Text segment:

----------------

We present the case of a 23-year-old female patient, allergic to Penicillin, presenting erythematous, fissurated and scaly itching lesions, affecting bilateral and symmetrically the dorsum of fingers and hands for the previous seven months (Figure 1). She was working as a prosthodontist a month before the lesions came out, and noticed that oral and topical corticosteroids improved them, but they reappeared after the treatment completion.
Moreover, she had been wearing orthodontics for one year, and during the last months she had started to note itching and a burning sensation in lips and oral cavity, which also improved with the cycle of oral corticosteroids.
Patch testing was performed with the Spanish standard series (TRUEtest®, ALK-Abelló, Madrid) and the metals and the acrylates series, including manganese (Trolab®). These tests only revealed positivity to manganese chloride 5% pet. (++), following the International Contact Dermatitis Research Group (ICDRG) guidelines, in which the results were checked after 48 and 96h. All of the other products tested, including nickel sulphate, were negative. With these results our diagnostic was allergic contact dermatitis in hands and oral cavity due to manganese in a prosthodontist with orthodontics.
Manganese is a transitional metal (group 7 of the periodic table of the elements) which seems to have a limited potential to cause allergic contact dermatitis. However, it is being increasingly used in the manufacture of dental prosthesis as a nickel substitute1. Consequently, there are a few clinical cases reported in literature and most of them are related to dental prosthesis2,3, and only one to aluminium alloy4.
Those described in oral mucosa can show stomatitis, with diffuse oedema and erythema, as well as aphthous lesions, or pain and burning sensation, with white lesions in oral cavity, clinically and histopathologically compatible with oral lichen planus.
To date, we have found only one article referring to cutaneous lesions due to allergic contact dermatitis to manganese4. They are described as eczematous lesions in palms and fingers, similar to our case, but in a worker making blind rails, handling aluminium.
Some authors consider that manganese is not the main causal factor of these reported cases and suggest some other theories, such as nickel impurity in patch test preparations, or concomitant reactions among transition metals of the same group of the periodic table5. On the other hand, other authors affirm that sensitivity to metals of the same group is frequent, but only for nickel and chrome6,7.
In our case, we checked a negative result for nickel, so the theories of the concomitant reaction and nickel impurity in patch test are not completely feasible.
In conclusion, we present a case of allergic contact dermatitis to manganese, evidenced by eczematous lesions in the dorsum of fingers and hands, and itching lesions in lips and oral cavity, due to the management of prosthetic material and orthodontics respectively. Therefore, we suggest that a metal series containing manganese should be included in the evaluation of stomatitis in patients wearing dental prosthesis or orthodontics, or eczematous lesions in a prosthodontist.

----------------

Listed records:

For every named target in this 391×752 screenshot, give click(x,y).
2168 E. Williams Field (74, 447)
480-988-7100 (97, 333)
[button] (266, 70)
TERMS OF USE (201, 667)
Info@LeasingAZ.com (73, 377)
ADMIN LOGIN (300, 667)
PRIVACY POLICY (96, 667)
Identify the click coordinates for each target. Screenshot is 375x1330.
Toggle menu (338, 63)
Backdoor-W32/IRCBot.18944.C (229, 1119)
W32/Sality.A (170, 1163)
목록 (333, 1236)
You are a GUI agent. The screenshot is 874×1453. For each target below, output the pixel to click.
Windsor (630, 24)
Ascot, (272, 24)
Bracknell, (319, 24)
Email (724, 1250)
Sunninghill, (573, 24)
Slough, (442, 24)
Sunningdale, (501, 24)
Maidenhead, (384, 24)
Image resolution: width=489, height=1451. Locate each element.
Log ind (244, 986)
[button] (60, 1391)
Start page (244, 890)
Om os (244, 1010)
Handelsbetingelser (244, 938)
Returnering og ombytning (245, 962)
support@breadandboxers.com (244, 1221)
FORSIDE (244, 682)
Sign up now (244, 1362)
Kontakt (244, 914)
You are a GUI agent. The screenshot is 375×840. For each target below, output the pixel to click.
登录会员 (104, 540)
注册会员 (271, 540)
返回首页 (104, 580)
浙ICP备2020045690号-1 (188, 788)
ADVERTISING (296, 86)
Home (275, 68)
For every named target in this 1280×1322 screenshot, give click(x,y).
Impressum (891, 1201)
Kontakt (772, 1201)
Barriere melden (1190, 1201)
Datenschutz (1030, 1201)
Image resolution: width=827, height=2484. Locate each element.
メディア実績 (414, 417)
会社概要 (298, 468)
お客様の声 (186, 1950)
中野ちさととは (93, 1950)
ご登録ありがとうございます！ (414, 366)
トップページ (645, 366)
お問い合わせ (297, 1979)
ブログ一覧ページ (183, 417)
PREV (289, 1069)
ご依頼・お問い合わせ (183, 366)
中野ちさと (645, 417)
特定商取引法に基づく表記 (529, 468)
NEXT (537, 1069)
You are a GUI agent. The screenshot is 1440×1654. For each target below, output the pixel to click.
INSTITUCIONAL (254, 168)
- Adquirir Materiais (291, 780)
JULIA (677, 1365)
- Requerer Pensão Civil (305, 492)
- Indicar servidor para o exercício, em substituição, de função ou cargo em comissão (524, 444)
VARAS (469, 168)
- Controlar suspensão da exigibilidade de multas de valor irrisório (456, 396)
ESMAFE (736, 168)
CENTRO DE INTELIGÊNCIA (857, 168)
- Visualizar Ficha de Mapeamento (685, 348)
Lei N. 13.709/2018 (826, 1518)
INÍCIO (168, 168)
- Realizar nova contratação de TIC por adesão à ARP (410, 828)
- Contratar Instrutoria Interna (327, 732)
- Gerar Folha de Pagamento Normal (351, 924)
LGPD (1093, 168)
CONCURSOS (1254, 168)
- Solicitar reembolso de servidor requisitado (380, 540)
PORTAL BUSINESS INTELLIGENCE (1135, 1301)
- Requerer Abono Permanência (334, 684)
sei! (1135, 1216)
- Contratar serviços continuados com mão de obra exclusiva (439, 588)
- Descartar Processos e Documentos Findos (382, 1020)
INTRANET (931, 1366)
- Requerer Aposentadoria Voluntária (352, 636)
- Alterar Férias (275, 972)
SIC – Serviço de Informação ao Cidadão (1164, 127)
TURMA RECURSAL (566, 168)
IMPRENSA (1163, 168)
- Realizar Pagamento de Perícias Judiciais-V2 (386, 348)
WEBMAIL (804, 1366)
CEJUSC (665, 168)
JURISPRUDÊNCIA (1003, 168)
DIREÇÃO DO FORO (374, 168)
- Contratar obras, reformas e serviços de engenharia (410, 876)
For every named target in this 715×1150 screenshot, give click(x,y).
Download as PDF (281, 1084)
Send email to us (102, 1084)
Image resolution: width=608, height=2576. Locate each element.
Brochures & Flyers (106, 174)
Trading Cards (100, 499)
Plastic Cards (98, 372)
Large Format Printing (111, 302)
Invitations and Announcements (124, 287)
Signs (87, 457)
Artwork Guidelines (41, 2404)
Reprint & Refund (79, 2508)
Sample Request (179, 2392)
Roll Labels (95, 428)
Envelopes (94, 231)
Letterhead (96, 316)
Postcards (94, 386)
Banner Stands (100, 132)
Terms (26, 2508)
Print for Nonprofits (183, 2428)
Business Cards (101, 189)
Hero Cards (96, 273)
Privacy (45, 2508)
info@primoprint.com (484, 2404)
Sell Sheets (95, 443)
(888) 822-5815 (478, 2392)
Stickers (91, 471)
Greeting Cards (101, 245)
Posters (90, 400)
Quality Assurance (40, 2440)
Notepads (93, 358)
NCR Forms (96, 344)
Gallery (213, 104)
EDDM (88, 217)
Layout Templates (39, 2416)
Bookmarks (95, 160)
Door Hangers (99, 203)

----------------

Assigned task 1: In the case report on manganese contact dermatitis, which substance was the only one that tested positive in the patch tests?
Assigned task 2: Duplicate everything in the case report on manganese contact dermatitis from "Those described in" down to "oral lichen planus.".
The data has no connection to the case report on manganese contact dermatitis.

Response box 1: Manganese chloride 5% pet., graded (++).

Response box 2:
Those described in oral mucosa can show stomatitis, with diffuse oedema and erythema, as well as aphthous lesions, or pain and burning sensation, with white lesions in oral cavity, clinically and histopathologically compatible with oral lichen planus.